Due to their interesting properties and wide range of applications, the power graph has been widely studied in the past. Power graphs can be applied in different fields such as routing in networks, quantum random walk in physics, etc. The problem of the metric dimension or fault-tolerant metric dimension of the power of graphs has also been considered in the past. For the power of paths, Alholi et al. [8] have determined some exact value and upper bound for the metric dimension of the power of paths as follows: $\beta \left(P_n^k\right)\le k$, $\beta \left(P_n^3\right)=3$, $\beta \left(P_n^4\right)=4$. Basak et al. [7] studied and envisioned the fault-tolerant metric dimension for the circulant graphs $C_n(1,2,3)$, which are basically the 3rd power of cycles.
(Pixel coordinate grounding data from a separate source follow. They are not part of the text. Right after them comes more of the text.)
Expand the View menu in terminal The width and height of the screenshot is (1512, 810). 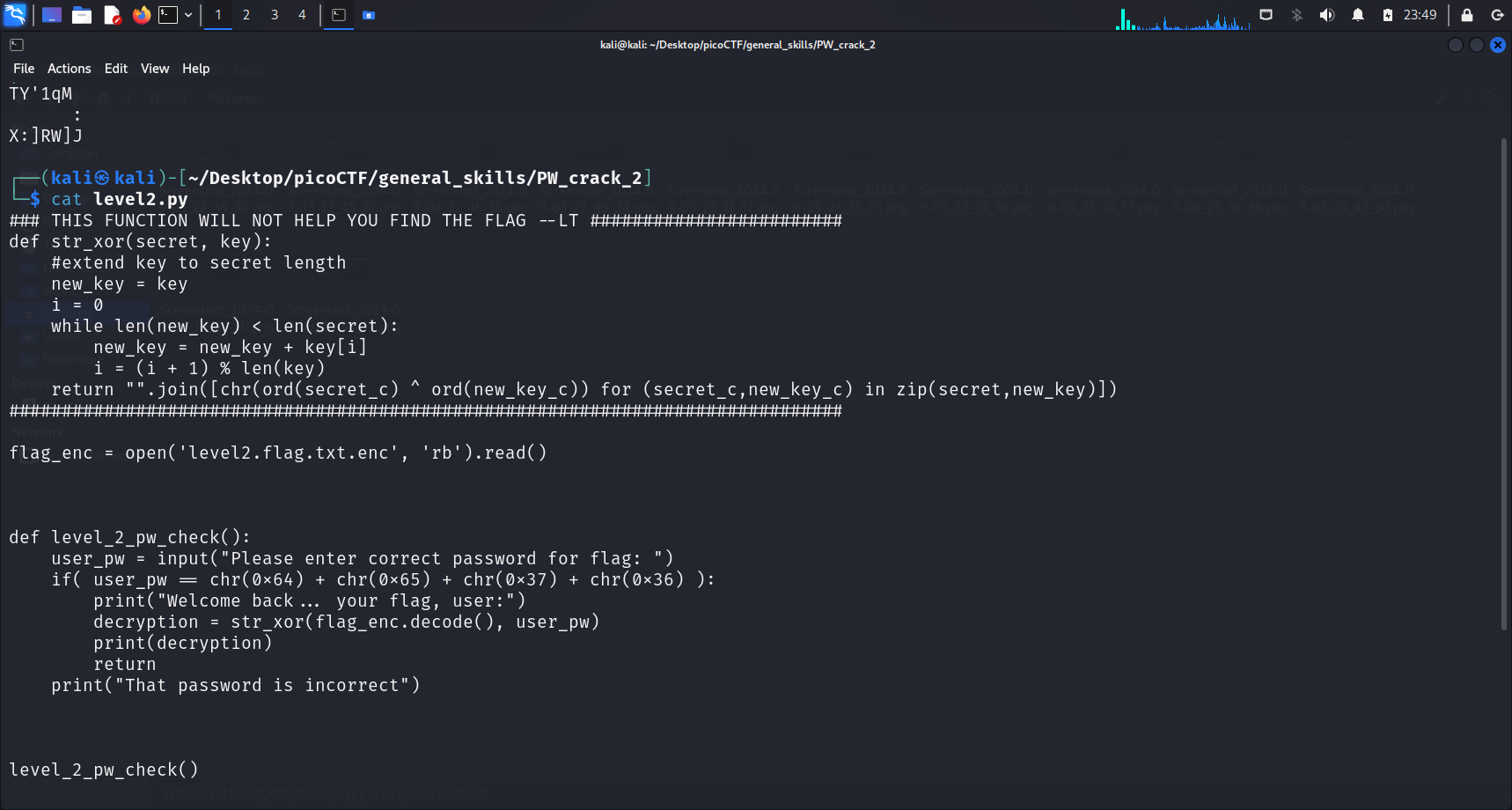click(x=155, y=69)
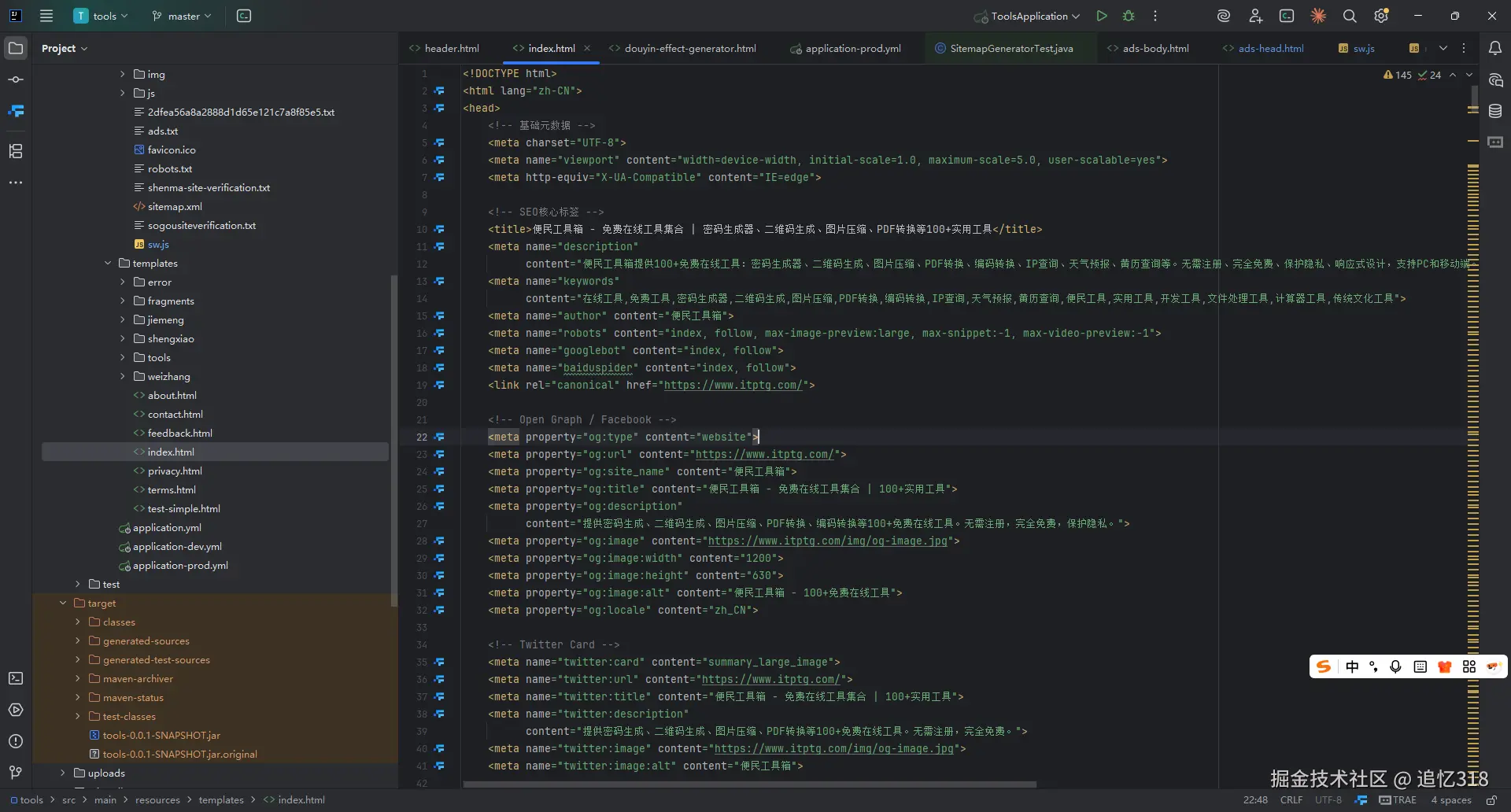Open the master branch dropdown
Viewport: 1511px width, 812px height.
click(x=182, y=16)
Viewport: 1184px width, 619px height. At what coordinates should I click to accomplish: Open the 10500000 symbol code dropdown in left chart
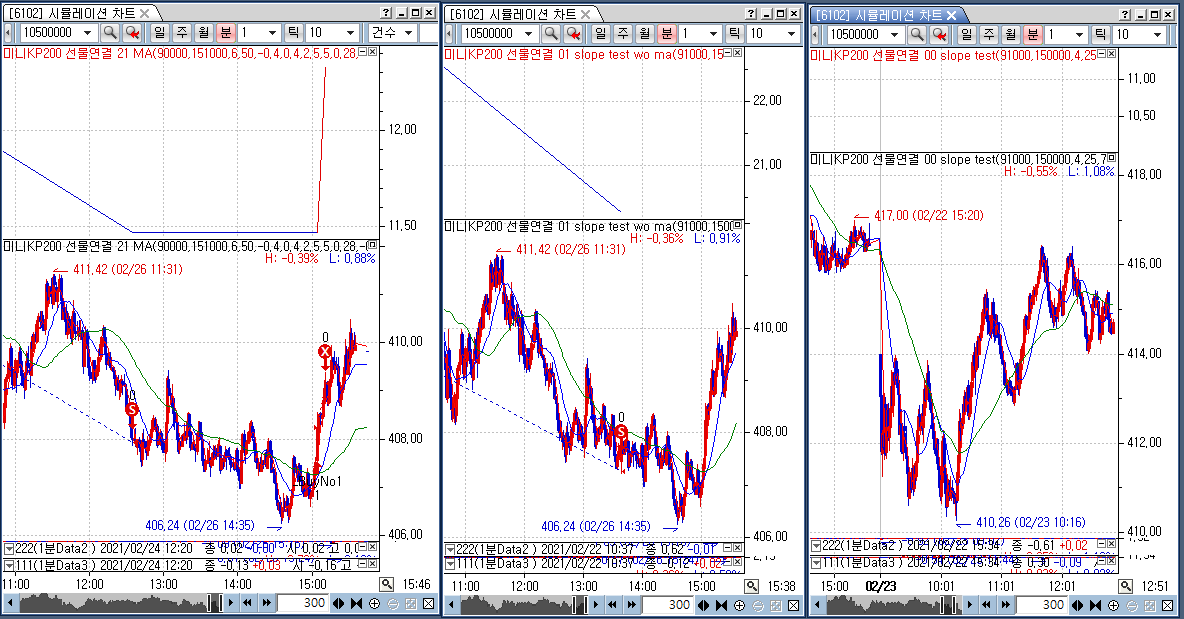point(89,33)
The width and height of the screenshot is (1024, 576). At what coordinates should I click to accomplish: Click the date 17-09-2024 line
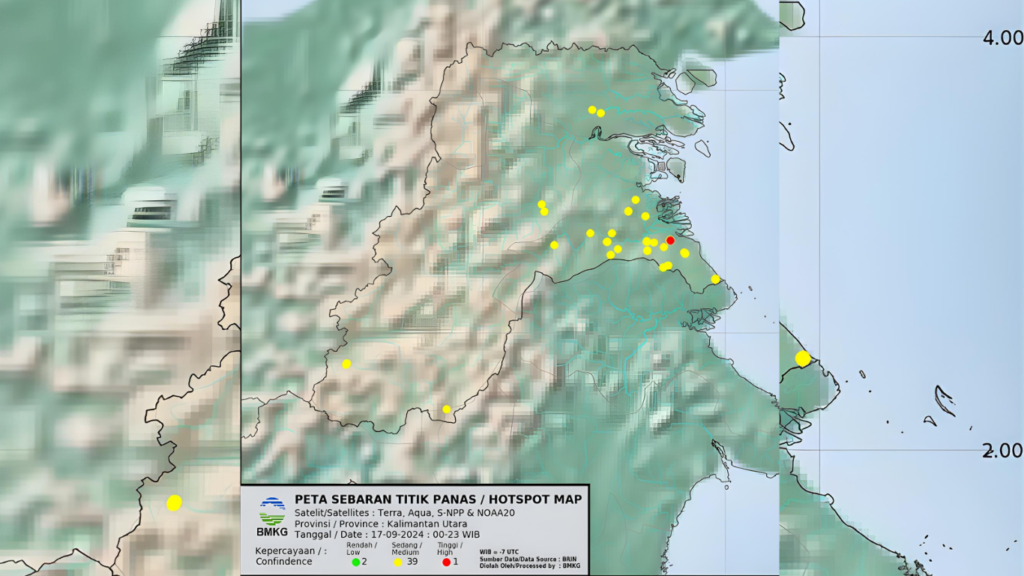[x=389, y=537]
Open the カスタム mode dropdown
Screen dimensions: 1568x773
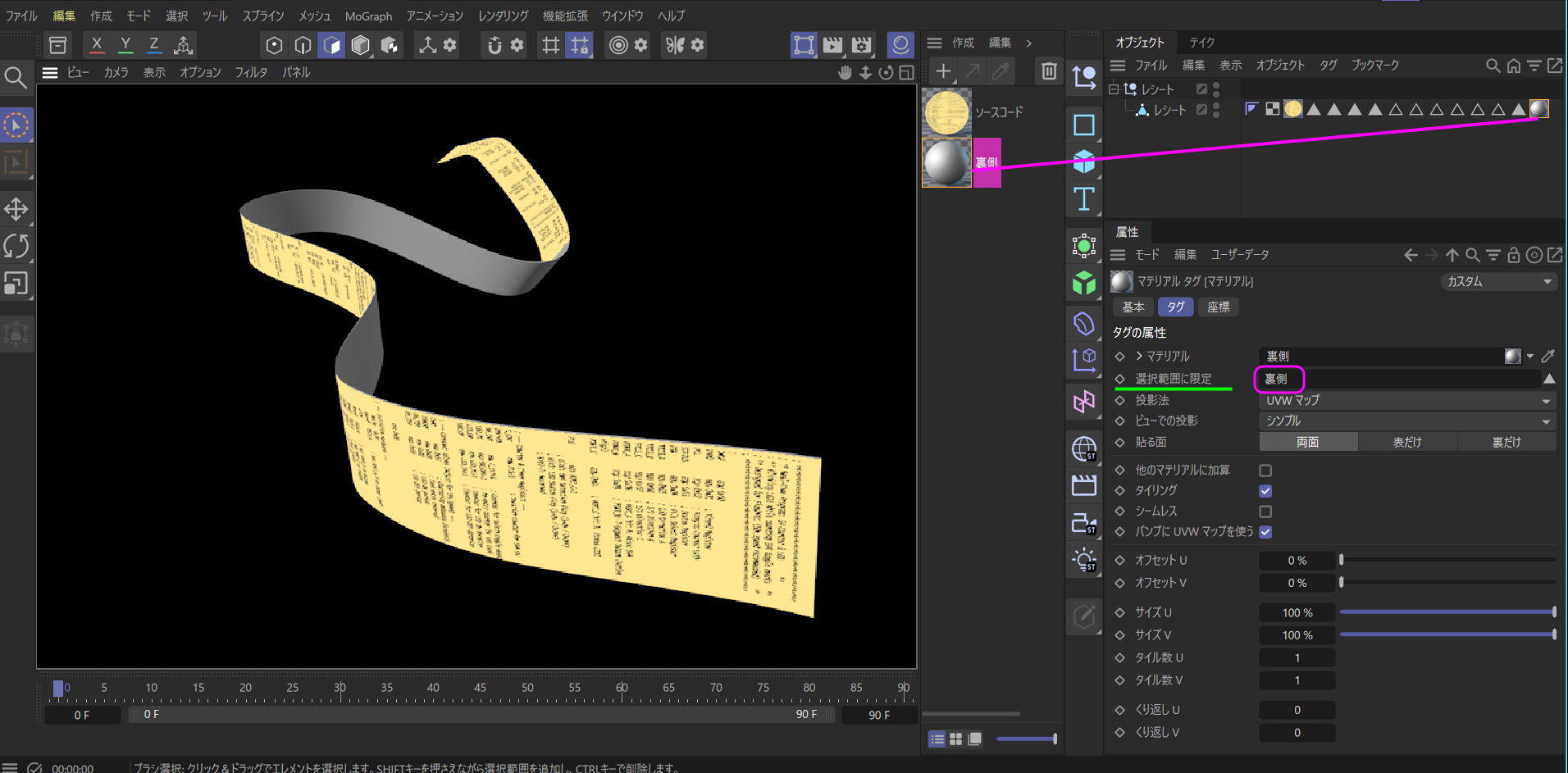(1498, 282)
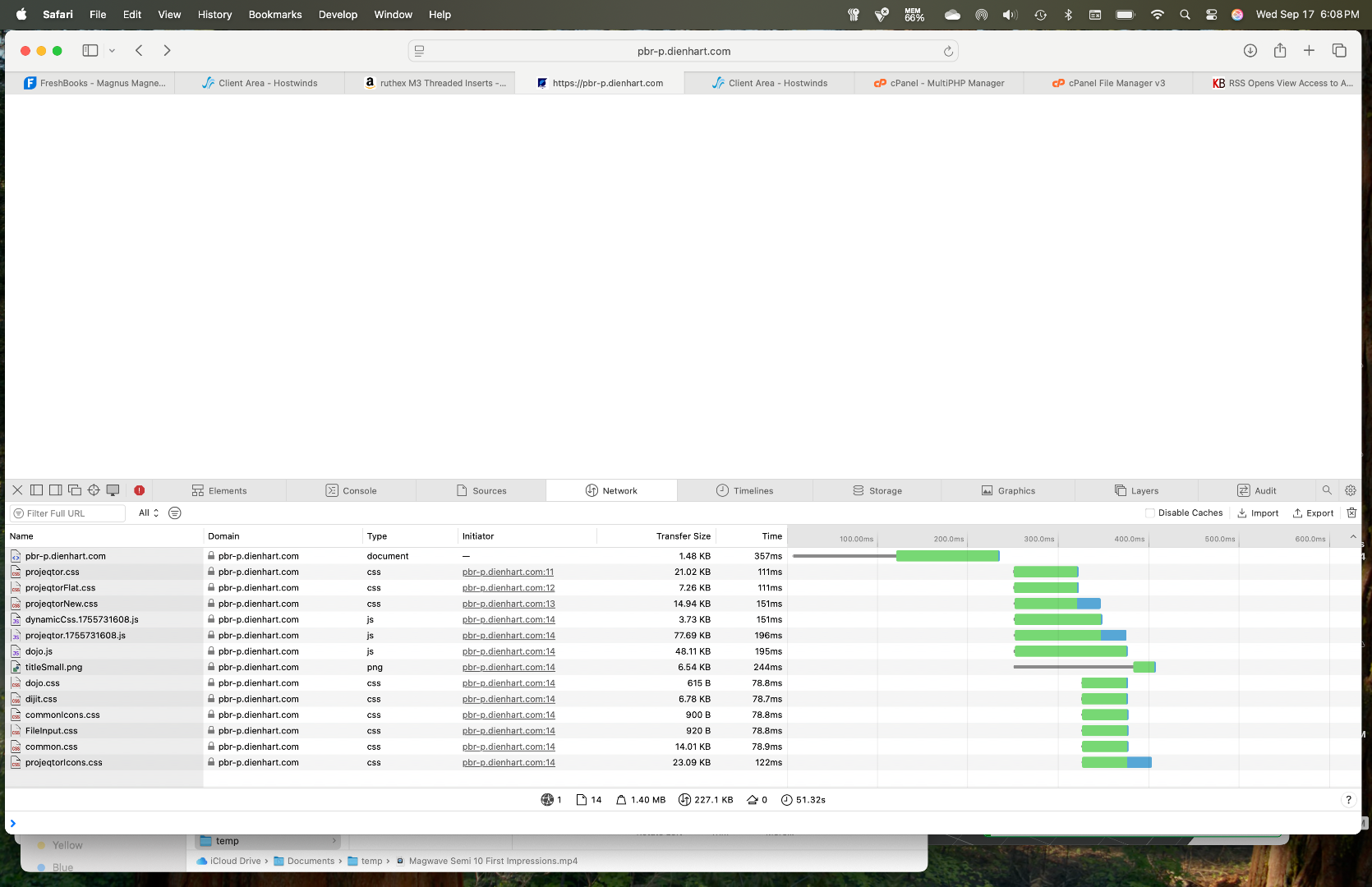Expand the sidebar options chevron dropdown
Image resolution: width=1372 pixels, height=887 pixels.
[x=113, y=51]
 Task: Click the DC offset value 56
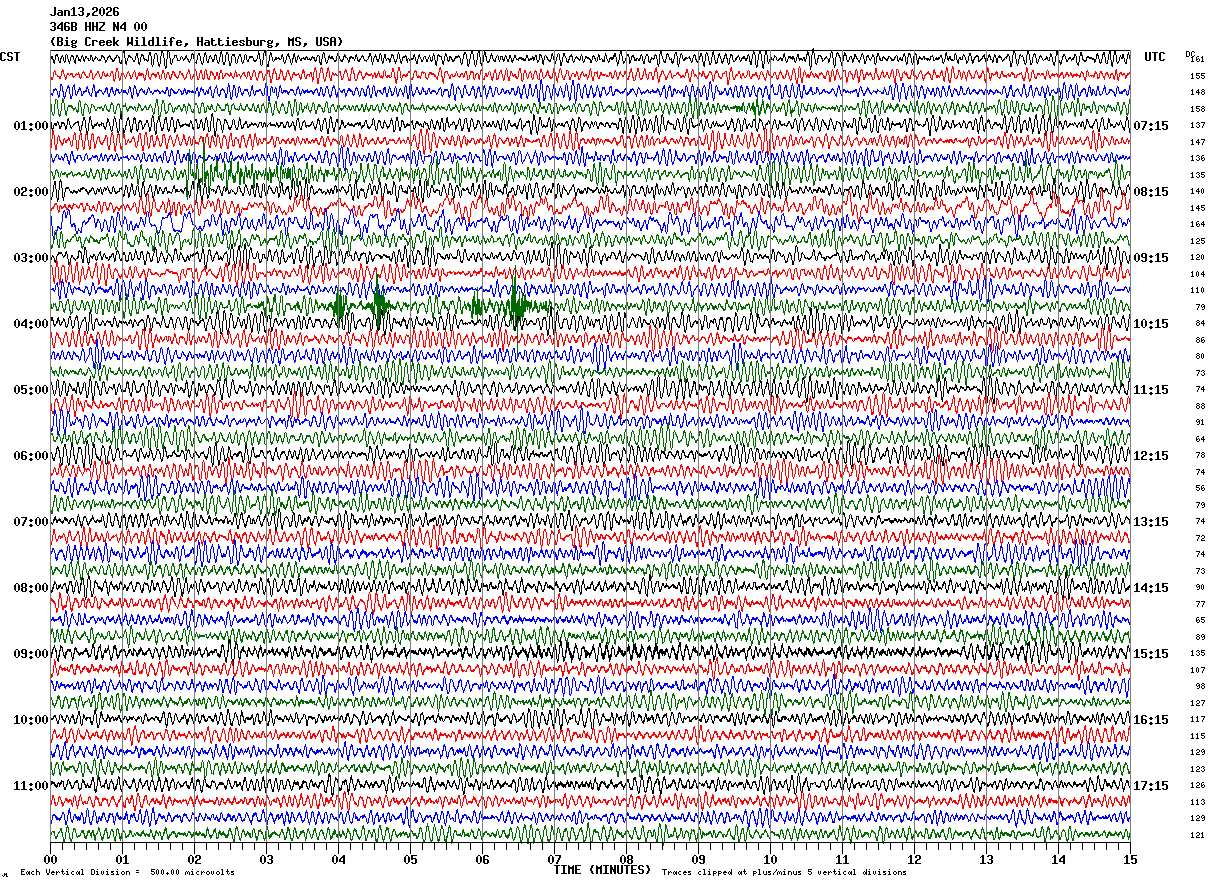[x=1199, y=488]
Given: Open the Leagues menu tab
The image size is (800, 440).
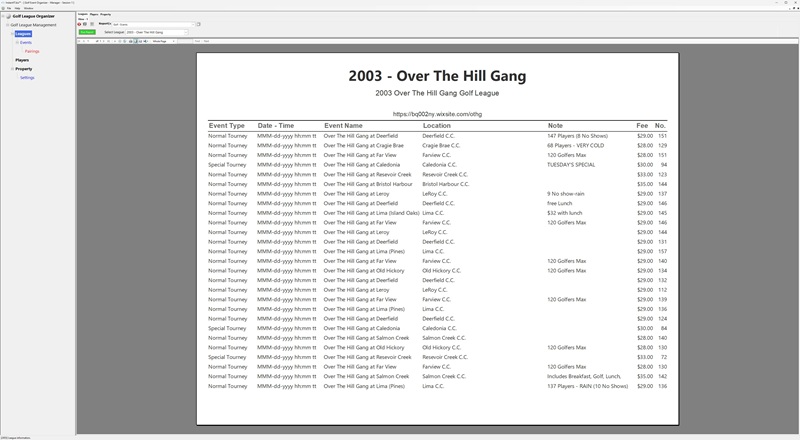Looking at the screenshot, I should (82, 14).
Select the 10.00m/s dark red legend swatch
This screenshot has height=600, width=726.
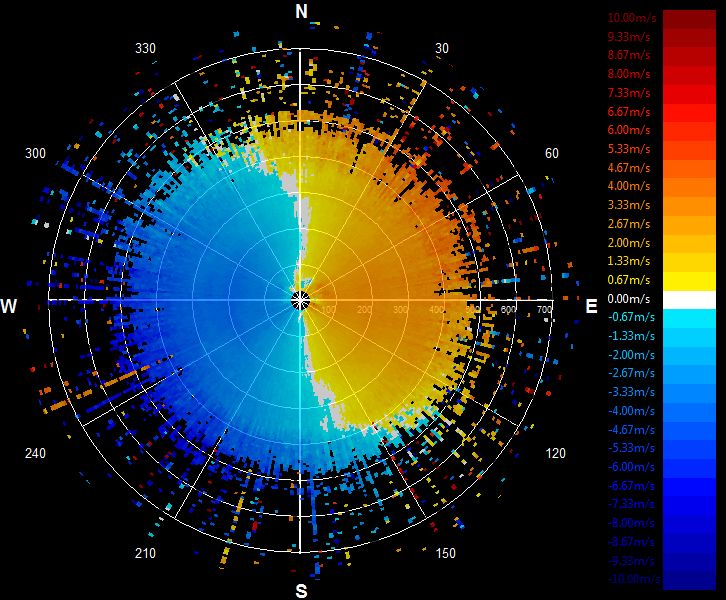pyautogui.click(x=689, y=20)
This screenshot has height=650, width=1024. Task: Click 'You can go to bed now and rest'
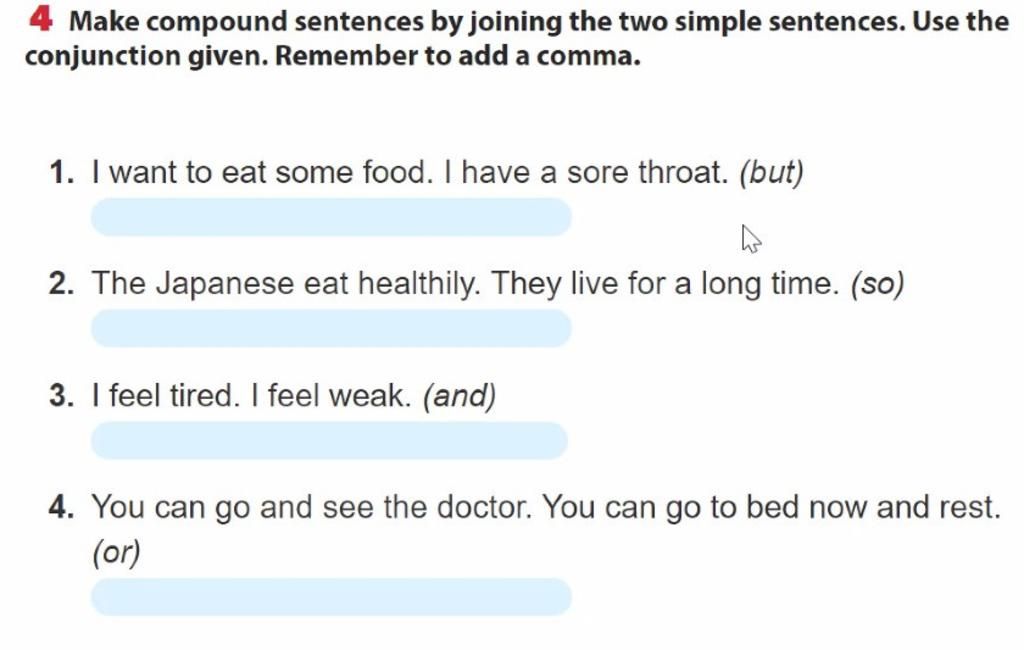(x=771, y=508)
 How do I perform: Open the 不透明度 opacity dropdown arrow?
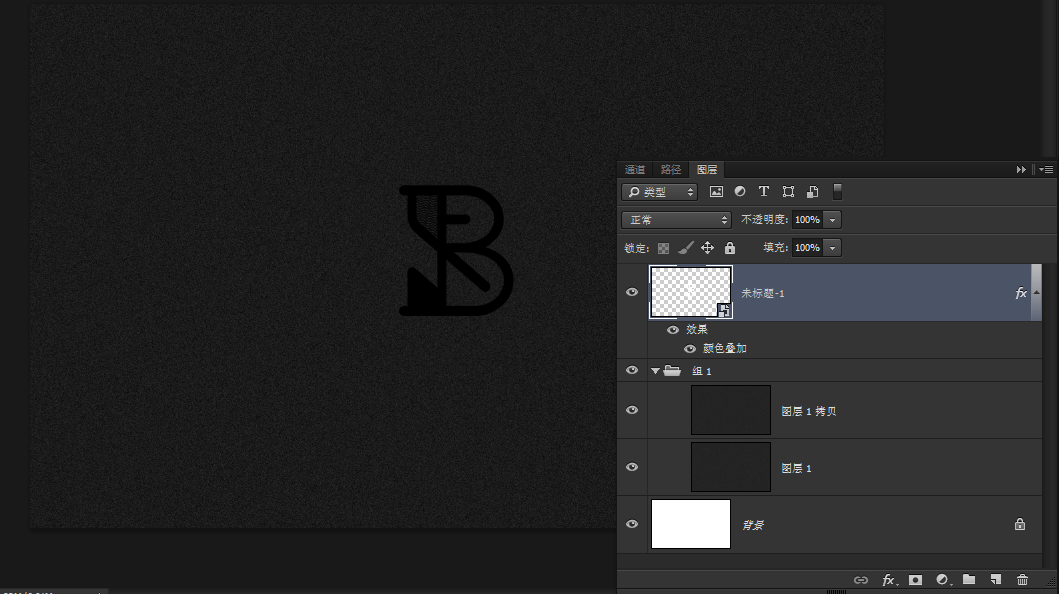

Saha et al. in [9] calculated the metric dimension of the power of finite paths and also characterized all metric bases for the same. There are several interesting recent results on this topic; see [10,11,12]. Due to the widespread applications of power graphs and motivated by the above results, in this article, we study an optimal fault-tolerant resolving set of $P_n^r$.

The rest of the paper is organized as follows: Firstly, Section 2 presents a detailed explanation of the various terms and expressions we will use later on to establish the corresponding basic results for the fault-tolerant metric dimension of $P_n^r$. In Section 3, we have given some basic properties and results of the resolving set and fault-tolerant resolving set of $P_n^r.$ We have proven certain essential lemmas that facilitate the determination of the resolving set and fault-tolerant set of $P_n^r$. Moreover, in this section, we have presented an algorithm to construct a fault-tolerant resolving set of $P_m^r$ from a fault-tolerant resolving set of $P_n^r$ when $m<n$. In Section 4, we determine fault-tolerant resolving sets of $P_n^r$ and have given different examples in support of our results. In Section 5, we presented the lower bounds of ${\beta }^{{}^{\prime }}\left(P_n^r\right)$ for all n and r and then show the optimality of the FTRS presented in Theorems 1 and 2. In Section 6, we applied lower and upper bounds presented in Section 4 and Section 6 to $P_n^r$, where $r\in \{2,3,4,5,6,8\}$. Our bounds have been verified with some examples. We have used an algorithm (Algorithm 1) to construct an optimal fault-tolerant resolving set of $P_n^r$, when $r(r-1)+2\le n\le 2r(r-1)+1$, from an optimal fault-tolerant resolving set of $P_{2r(r-1)+2}^r$. In the concluding remarks, we have announced an open problem.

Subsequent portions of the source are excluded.